- PROBLEM REQUIREMENTS
Please rewrite the records from the line with "Groupe 2 (758, 932)" up to and including the line with "Gérer son Club (597, 17)", keeping every line, requests too, and multiplying each answer coordinate by 1.25, rounded to a whole number with halves going up. Return only those lines.

════════════════════

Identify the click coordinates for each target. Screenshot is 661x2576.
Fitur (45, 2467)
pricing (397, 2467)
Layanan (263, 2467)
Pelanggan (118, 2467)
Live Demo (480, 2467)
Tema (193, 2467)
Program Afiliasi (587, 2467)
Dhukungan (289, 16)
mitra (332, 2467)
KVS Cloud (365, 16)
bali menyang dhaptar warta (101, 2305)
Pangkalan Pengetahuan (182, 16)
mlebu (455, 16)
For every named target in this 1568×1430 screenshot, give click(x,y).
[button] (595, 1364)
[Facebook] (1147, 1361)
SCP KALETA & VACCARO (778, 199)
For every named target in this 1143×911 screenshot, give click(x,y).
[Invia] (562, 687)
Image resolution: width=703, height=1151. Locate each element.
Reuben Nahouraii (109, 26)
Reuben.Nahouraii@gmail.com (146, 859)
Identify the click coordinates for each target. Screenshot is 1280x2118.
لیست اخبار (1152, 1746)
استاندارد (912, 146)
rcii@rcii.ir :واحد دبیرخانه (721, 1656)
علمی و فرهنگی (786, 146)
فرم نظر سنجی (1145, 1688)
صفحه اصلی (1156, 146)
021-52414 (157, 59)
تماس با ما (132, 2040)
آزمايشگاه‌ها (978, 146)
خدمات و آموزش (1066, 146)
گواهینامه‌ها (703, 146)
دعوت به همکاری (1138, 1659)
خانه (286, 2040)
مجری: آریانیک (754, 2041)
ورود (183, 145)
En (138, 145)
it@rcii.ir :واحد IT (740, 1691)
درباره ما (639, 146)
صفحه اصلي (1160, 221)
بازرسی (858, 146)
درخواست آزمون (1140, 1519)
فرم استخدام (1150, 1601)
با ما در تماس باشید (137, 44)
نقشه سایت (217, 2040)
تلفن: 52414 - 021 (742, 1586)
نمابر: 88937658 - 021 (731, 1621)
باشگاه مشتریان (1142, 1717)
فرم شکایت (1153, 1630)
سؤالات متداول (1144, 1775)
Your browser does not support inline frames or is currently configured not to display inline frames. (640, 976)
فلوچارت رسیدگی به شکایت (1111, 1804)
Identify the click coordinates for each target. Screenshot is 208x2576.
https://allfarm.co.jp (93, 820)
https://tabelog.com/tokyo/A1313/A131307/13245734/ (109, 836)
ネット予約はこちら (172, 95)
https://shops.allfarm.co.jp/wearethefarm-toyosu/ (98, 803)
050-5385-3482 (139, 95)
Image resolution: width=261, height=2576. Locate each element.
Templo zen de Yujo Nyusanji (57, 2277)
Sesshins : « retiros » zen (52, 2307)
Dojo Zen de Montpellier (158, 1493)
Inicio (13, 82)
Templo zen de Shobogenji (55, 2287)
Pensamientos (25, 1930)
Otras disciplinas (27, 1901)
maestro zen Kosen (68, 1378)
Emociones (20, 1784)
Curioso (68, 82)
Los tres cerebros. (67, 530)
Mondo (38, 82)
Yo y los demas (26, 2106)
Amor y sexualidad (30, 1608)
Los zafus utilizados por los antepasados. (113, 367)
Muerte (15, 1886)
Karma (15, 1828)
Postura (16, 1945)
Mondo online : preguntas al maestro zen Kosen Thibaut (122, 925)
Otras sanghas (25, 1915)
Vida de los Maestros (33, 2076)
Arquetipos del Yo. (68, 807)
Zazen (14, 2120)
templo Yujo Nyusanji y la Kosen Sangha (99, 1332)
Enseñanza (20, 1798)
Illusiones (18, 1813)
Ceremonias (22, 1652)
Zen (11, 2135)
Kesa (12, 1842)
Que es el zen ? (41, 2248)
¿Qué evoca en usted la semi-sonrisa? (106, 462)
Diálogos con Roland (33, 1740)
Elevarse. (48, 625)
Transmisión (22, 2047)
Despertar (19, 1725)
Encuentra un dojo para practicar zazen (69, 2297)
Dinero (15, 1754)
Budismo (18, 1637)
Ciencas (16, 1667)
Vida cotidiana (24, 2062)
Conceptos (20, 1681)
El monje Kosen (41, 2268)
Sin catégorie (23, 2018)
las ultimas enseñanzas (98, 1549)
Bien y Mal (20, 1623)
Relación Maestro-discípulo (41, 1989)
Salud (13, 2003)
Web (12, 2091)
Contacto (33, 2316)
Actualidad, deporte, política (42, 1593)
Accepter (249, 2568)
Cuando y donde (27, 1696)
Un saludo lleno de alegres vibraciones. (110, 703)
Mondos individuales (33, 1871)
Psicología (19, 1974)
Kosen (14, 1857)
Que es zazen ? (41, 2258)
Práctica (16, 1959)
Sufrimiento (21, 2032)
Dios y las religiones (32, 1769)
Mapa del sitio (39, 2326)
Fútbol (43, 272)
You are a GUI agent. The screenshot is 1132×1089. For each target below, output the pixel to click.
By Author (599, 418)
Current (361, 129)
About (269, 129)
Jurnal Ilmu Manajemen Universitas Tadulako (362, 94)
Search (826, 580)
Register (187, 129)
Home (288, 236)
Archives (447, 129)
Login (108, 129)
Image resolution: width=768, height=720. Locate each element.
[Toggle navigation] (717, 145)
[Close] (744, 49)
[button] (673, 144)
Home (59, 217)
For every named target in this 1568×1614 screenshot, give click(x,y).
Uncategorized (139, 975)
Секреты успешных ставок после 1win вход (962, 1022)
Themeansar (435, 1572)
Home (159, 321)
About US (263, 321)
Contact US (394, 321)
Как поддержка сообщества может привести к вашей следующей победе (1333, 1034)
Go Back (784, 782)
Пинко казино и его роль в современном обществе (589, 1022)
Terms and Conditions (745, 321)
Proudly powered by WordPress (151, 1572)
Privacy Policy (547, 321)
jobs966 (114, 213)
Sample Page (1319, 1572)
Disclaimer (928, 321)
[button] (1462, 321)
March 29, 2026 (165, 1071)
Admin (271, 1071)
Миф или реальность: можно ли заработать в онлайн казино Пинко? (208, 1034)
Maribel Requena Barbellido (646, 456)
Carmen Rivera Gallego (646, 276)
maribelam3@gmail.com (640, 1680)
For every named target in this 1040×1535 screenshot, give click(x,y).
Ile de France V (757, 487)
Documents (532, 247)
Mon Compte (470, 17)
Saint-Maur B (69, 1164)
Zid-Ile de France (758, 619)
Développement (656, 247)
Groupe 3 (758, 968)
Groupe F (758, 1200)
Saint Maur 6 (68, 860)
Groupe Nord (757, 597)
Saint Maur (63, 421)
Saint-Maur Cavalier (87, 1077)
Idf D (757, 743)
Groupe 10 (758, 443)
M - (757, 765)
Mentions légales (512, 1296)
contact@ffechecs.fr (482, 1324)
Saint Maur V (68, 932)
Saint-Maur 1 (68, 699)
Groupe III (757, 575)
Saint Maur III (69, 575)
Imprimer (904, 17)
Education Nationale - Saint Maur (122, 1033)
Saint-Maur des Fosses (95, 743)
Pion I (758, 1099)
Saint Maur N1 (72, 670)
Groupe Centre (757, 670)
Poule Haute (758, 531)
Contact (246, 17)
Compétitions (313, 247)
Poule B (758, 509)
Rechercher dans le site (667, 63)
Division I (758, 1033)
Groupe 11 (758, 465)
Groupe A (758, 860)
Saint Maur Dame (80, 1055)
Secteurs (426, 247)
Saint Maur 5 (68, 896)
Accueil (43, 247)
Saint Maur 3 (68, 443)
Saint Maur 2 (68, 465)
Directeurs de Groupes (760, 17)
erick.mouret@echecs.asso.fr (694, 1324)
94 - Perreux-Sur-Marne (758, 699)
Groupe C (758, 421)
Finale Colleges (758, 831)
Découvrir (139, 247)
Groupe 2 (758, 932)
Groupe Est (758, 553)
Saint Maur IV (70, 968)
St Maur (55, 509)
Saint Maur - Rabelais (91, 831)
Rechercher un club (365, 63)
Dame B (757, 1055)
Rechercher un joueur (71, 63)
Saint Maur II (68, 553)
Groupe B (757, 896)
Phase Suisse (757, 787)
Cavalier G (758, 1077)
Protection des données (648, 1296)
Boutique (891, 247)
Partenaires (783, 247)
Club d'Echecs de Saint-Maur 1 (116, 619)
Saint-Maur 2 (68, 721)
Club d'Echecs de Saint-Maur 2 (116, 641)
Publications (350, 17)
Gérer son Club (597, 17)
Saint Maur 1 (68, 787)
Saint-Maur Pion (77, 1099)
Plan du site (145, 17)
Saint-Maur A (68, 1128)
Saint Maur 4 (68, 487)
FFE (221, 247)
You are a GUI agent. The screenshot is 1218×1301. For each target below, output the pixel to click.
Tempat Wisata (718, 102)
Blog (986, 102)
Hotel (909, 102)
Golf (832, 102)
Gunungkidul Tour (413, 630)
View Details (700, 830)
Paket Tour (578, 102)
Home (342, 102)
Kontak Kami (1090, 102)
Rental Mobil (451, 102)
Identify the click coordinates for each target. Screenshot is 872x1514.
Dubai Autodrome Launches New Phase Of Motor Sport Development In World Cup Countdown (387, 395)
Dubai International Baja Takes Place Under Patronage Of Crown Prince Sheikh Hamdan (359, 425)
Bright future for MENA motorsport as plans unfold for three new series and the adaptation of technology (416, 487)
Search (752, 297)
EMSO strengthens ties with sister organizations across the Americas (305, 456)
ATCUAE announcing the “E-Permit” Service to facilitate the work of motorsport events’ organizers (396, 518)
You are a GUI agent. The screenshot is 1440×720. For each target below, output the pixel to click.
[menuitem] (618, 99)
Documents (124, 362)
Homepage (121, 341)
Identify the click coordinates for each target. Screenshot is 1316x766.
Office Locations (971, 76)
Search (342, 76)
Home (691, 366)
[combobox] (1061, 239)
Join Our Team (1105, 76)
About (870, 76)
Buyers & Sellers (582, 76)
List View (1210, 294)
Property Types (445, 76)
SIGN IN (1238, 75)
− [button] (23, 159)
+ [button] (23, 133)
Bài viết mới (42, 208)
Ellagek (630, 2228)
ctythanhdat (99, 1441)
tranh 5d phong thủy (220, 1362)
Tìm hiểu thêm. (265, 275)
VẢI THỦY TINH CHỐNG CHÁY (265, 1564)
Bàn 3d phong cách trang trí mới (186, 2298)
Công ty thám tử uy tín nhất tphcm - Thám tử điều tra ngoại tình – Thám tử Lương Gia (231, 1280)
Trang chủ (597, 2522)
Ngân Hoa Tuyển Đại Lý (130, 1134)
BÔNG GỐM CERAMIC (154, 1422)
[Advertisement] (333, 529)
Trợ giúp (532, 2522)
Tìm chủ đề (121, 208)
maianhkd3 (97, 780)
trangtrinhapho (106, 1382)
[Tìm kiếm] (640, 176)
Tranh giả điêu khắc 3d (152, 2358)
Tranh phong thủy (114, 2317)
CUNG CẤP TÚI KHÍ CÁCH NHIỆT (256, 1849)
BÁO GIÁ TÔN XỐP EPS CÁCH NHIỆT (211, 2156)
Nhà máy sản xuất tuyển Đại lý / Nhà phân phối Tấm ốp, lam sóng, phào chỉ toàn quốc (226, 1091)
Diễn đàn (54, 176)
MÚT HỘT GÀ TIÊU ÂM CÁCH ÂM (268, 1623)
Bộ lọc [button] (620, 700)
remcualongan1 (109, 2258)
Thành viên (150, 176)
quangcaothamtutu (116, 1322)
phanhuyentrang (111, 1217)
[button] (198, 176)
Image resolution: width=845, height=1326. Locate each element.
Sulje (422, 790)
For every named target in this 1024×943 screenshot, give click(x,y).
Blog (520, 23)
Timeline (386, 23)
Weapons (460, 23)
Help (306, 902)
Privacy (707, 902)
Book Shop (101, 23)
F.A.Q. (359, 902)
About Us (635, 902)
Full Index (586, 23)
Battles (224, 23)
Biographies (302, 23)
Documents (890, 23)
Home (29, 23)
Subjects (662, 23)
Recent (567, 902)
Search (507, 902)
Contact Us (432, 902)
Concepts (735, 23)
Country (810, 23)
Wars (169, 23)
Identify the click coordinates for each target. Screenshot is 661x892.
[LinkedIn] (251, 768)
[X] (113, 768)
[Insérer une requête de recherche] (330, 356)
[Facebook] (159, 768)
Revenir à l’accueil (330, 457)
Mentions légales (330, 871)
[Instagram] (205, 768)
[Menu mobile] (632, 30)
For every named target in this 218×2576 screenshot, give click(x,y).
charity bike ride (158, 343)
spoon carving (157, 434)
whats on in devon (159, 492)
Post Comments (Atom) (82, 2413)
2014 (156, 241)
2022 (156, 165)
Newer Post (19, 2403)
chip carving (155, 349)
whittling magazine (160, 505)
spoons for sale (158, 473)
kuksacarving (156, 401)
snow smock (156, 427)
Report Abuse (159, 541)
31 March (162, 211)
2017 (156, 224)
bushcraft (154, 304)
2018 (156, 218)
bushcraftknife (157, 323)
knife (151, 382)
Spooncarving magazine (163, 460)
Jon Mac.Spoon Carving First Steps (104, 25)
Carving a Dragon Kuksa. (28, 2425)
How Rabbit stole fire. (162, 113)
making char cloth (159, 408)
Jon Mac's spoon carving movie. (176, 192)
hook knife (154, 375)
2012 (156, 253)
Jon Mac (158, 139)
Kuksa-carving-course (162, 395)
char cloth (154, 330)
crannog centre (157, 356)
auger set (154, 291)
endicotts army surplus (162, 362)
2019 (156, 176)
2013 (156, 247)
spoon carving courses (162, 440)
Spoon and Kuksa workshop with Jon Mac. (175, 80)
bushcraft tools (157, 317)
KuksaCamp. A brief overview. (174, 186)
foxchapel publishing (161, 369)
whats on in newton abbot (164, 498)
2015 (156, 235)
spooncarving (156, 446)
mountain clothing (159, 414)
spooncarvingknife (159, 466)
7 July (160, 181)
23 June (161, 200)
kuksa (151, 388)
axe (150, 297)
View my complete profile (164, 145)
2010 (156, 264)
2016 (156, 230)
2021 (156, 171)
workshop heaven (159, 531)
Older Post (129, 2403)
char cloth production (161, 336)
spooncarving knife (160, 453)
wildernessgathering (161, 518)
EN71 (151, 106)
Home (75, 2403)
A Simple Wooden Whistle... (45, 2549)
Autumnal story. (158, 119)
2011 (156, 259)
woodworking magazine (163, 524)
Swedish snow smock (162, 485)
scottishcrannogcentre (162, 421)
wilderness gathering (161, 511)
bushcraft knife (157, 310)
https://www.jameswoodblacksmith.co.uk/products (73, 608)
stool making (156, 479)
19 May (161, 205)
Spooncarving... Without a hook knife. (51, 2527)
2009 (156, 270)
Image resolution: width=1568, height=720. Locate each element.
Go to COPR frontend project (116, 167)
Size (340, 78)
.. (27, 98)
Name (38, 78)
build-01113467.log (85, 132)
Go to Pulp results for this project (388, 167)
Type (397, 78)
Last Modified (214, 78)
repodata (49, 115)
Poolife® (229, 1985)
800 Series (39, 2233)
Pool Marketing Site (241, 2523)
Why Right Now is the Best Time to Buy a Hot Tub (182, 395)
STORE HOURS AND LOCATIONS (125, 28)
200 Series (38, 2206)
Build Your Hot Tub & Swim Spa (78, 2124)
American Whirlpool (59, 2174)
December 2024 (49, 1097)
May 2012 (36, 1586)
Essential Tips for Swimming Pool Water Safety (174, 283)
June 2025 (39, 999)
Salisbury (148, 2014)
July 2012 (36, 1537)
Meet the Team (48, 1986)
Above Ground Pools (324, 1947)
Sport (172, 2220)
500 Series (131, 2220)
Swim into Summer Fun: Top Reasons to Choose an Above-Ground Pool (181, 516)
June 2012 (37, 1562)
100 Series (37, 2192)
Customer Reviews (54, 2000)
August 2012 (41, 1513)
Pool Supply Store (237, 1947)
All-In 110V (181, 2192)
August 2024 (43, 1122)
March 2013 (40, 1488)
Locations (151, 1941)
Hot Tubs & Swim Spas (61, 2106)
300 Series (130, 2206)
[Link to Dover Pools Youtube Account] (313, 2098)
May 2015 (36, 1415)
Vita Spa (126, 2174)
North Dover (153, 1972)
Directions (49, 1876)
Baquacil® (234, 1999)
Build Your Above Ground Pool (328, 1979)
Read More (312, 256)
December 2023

════════════════════

- SOLUTION TO THE EXERCISE
Groupe 2 (948, 1165)
Groupe Est (948, 691)
Saint Maur IV (88, 1210)
St Maur (69, 636)
Saint Maur - Rabelais (114, 1039)
Rechercher un club (456, 79)
Dame B (946, 1319)
Rechercher un joueur (89, 79)
Saint Maur II (85, 691)
Groupe B (946, 1120)
Phase Suisse (946, 984)
Cavalier G (948, 1346)
Protection des données (810, 1620)
Boutique (1114, 309)
Partenaires (979, 309)
Club d'Echecs de Saint-Maur 1 (145, 774)
Saint-Maur 2 (85, 901)
Club d'Echecs de Saint-Maur 2 (145, 801)
Publications (438, 21)
Gérer son Club (746, 21)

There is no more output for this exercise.